Dari Bangkok Desi terbang ke Jakarta sendiri untuk menghadiri undangan seminar ketenagakerjaan dan kemudian kembali lagi ke Negeri Jiran untuk berjibaku dengan tugas dan kewajibannya sebagai TKI.
Selain kisah Desi dan Febri, dalam buku ini juga menceritakan kisah dan pengalaman lain yang tak kalah menarik dari para TKI yang bekerja di Malaysia. Kebanyakan dari mereka menceritakan kisah mereka ketika mengeksplor Negeri Jiran, tetapi ada juga yang menceritakan kisah travelingnya di Singapura dan di bumi Nusantara, Indonesia.

Ada yang bercerita tentang Kampung Soeharto di Felda Sungai Dusun yang kemudian berubah menjadi Felda Soeharto. Kunjungan ke Masjid Nasional Malaysia, Highland Cameron, Putrajaya, Genting Highland, Ipoh Perak, Kuala Lumpur Convention Center, Pulau Langkawi, I City Shekh Alama, Pantai Teluk Batik. Yang semuanya merupakan tempat-tempat di Malaysia.
Ada juga seorang TKI yang menceritakan kisahnya bertualan seharian di Singapura, berwisata ke Karimun Jawa dengan para sahabat ketika kembali ke tanah air dan yang berwisata Air di Klaten.

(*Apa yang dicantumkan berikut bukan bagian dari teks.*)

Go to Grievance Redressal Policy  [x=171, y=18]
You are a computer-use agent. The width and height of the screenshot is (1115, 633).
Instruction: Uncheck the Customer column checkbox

Banyak tempat-tempat menarik yang diceritakan dalam buku ini. Sehingga, bisa menjadi referensi ketika ingin berkelana ke beberapa negara di Asia Tenggara yang disebutkan di dalam buku ini.
Dalam setiap perjalanan yang diceritakan, ada satu kesamaan! Perencanaan Perjalanan! Ini penting sekali. Bagaimana kita akan mengatur perjalanan, memilih destinasi yang menarik dan mengatur pengeluaran sehemat mungkin.

Hanya saja, novel ini masih ada yang perlu diperbaiki. Mulai dari kesalahan pengetikan, atau penggunaan bahasa Indonesia yang tercampur dengan bahasa melayu tapi tidak disertai dengan pemaknaan dari kalimat tersebut.

But, I really enjoy to read this book! Seperti menjelajah negara-negara dan tempat-tempat indah yang mereka kunjungi.